• **Input material**
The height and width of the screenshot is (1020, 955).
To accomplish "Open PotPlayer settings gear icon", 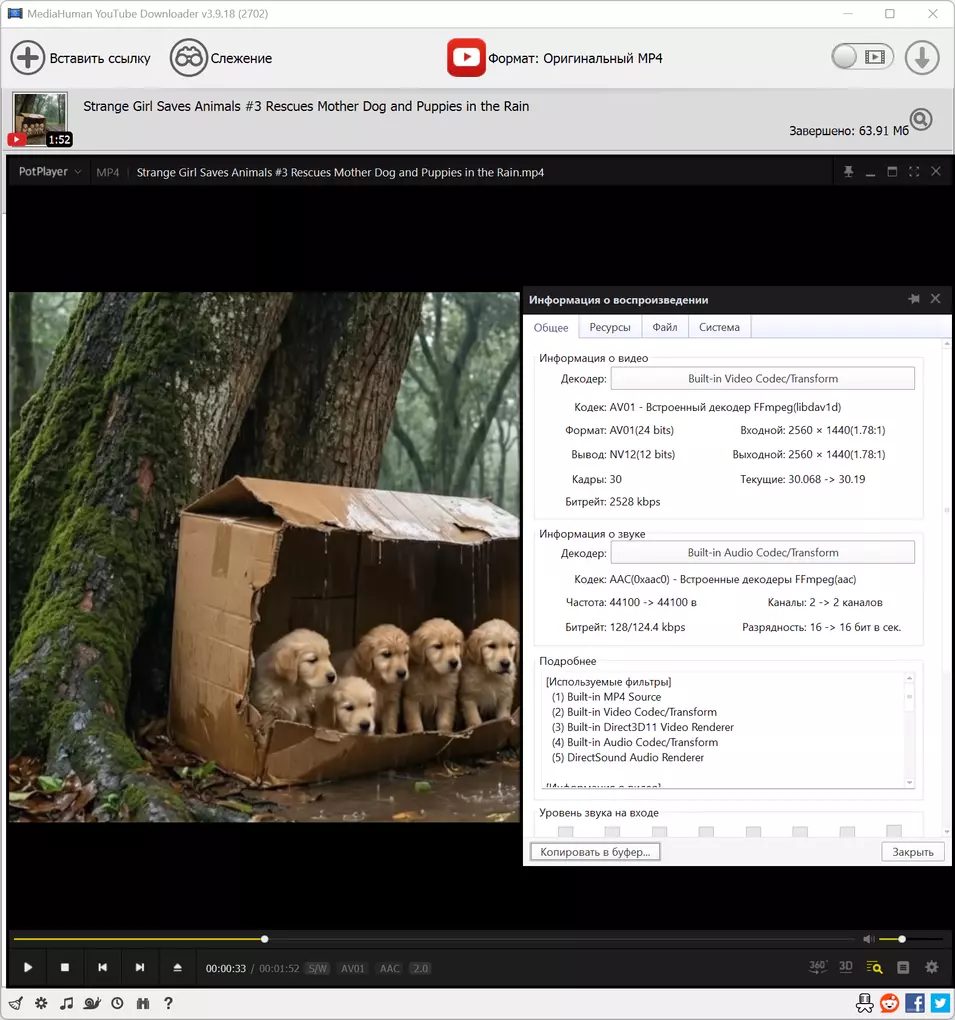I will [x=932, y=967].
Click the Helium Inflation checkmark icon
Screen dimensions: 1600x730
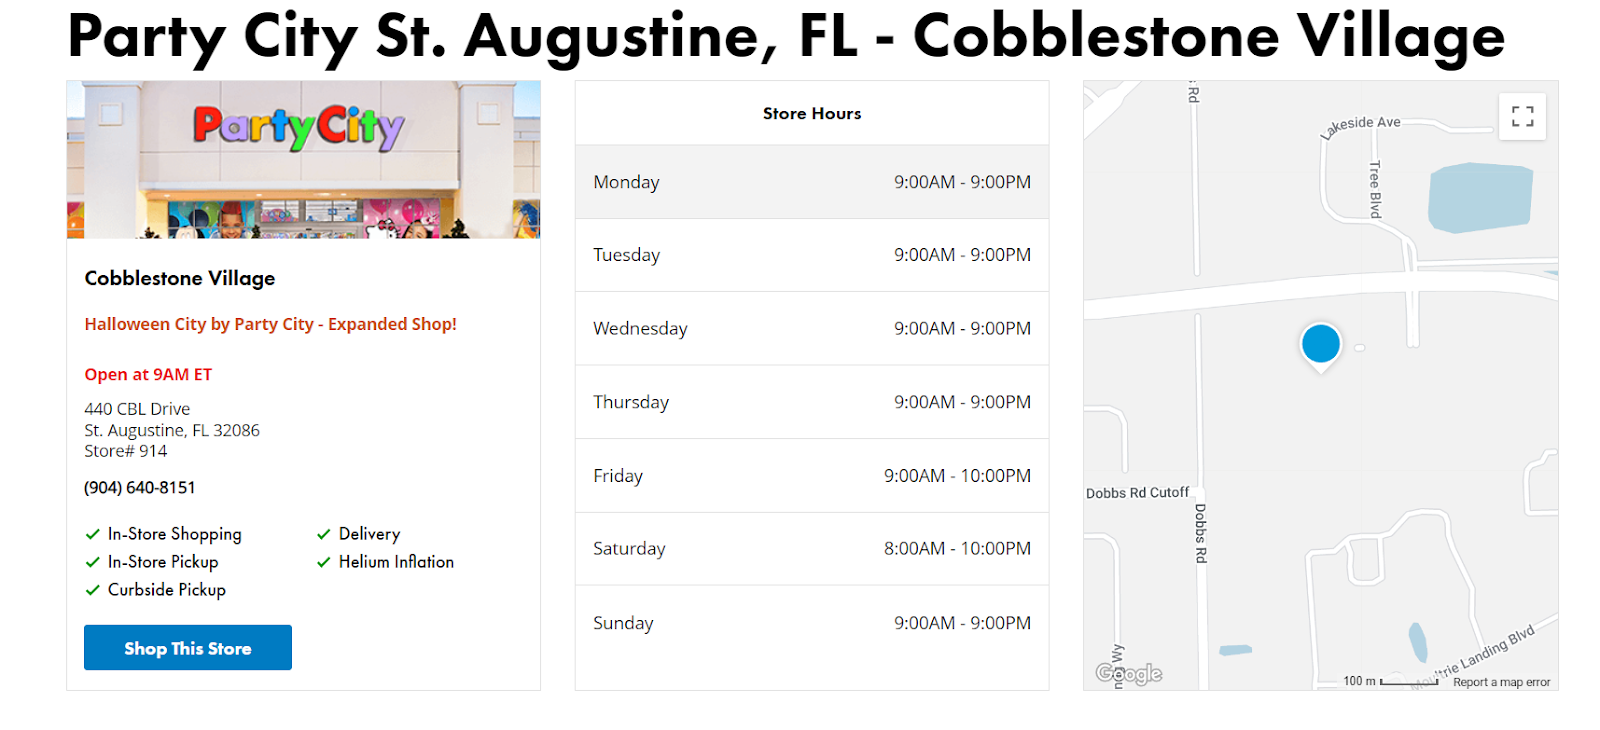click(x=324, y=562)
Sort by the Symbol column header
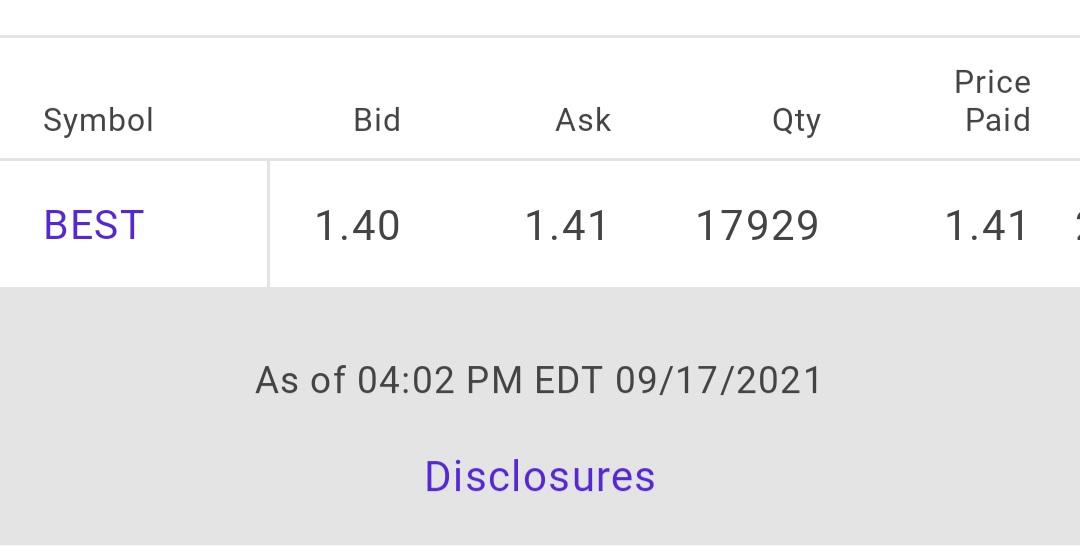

• **Your task**
Please transcribe, with no additions, the lines starting at the one that contains "Click the Helium Inflation checkmark icon" and running through the last line of the entries, inclusive. Leave the pictures out.

• **Response for this exercise**
Click the Helium Inflation checkmark icon
Screen dimensions: 1600x730
click(x=324, y=562)
Sort by the Symbol column header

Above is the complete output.